What You Should Know About AI Chatbots (Pt. 2)

The rise of AI chatbots is so meteoric, it’s hard to keep up. In fact, since writing Part 1 of this post, OpenAI has already released a brand-new version of ChatGPT. GPT-4 offers impressive abilities such as passing standardized tests, analyzing images, and writing code in all major programming languages.

As companies scramble to outpace their earlier creations, it’s a good time to pause and assess whether these chatbots are really “new and improved.” Here, we assess both the promises and the perils of AI chatbot technology for the translation industry.

The Benefits of AI Chatbots

From a business perspective, AI seems to open up exciting new avenues for reducing costs and turnaround times. Sophisticated chatbots could be used, for instance, to improve customer service and customer engagement, to write video scripts and product descriptions, or to help debug code. They can help produce multilingual content in numerous formats for less time and less money.

When it comes to translation, individual translators could use chatbots as a translation aid. Small businesses on a budget might find it especially tempting to use a chatbot for language-related tasks. And if a corporation wants to offer, say, better real-time customer support in a hundred languages, without having to pay a hundred different IT teams all over the world, a chatbot could be the answer.

 The Dangers of AI Chatbots

But do these pros outweigh the pitfalls? For the translation industry, here are the three main concerns regarding AI chatbots.
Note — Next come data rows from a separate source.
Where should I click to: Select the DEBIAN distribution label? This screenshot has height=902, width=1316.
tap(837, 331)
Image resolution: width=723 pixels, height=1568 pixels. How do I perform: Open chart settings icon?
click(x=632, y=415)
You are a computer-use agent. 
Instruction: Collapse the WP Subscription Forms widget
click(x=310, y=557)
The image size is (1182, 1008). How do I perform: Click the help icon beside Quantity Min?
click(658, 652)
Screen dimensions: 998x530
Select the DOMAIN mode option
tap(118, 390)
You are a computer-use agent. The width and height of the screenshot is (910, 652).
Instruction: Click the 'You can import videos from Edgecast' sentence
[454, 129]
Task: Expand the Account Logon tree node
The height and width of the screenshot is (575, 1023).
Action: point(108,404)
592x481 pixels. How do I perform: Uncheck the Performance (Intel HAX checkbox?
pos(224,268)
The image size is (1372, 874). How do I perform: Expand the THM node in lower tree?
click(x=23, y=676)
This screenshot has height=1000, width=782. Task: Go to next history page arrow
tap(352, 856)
Harmful Content and Inaccuracy

AI chatbots are only as good as the data they’re trained on. Unfortunately, data sets are inherently full of bias. Tests have produced content that ranges from embarrassingly inaccurate to outright disturbing, such as chatbots threatening harm to users or assisting with hate speech. Developers have acknowledged that AI can sometimes “hallucinate” facts that aren’t true, but which chatbots will present with total confidence.

OpenAI attempts to fix some of these issues with GPT-4, which is billed as less fallible than its predecessor. However, there is no chatbot with zero risk of offense. Since they lack the cultural and linguistic sensitivity of real humans, AI chatbots are ill equipped to handle high-stakes translations, such as those required in hospitals, courtrooms, international politics, and more.

Ethical Dilemmas

Furthermore, the ethics of AI-generated content are not well defined, which urges caution before leaping on the bandwagon.

Universities, for instance, have sounded alarms over the use of chatbots to generate essays and other homework, leading to charges of plagiarism. AI chatbots also have a troubled relationship with labor, sparking fears that AI might enable large-scale job cuts and raising flags about the low-wage, exploited workers often used to “train” AIs in the first place. That’s before we get into the potential impact of energy-guzzling AI models on carbon emissions at a time when more companies are prioritizing sustainability.

Worse, ChatGPT has opened the doors wide to deliberate bad actors who are using the chatbot to generate malware, fine-tune phishing emails, and propagate fake news. Although companies are working to block misuse of their platforms, hackers are working just as quickly to find jailbreaks around those safeguards. Given this ethical minefield, translators should be extremely wary of relying on AI chatbots without rigorous quality review by experts.

Security and Privacy

Indeed, chatbots’ lack of security is a primary issue for the translation industry. There is no guarantee that content you feed an AI chatbot will be secure from third party access. Actually, any input will be “scraped” by the chatbot and used to improve its data without the opportunity to opt out. AI chatbots’ data sets consist of thousands of words drawn from across the web without the original owners’ consent.

For translators working with confidential material and intellectual property, this poses a significant problem. Combined with concerns about OpenAI’s user privacy policy and data-sharing, it is not currently clear whether ChatGPT and GPT-4 comply with the European General Data Protection Regulation (GDPR). Failure to comply would be a major drawback for companies that conduct business in Europe.

 Will AI Chatbots Replace Human Translators?

All in all, when we wonder if AI chatbots will replace human translators, the answer is very likely no . . . for the time being? It’s worth remembering that bots require extensive human input and training to be even slightly usable. Unlike humans, who can adapt in the moment, be flexible, understand humor, and apply cultural fluency to translations.

Instead, the real promise of generative AI could be in creating higher demand for post-editing of machine translations by human editors. As companies use chatbots to produce more and more content, professional translators to help polish that content should be a must-have.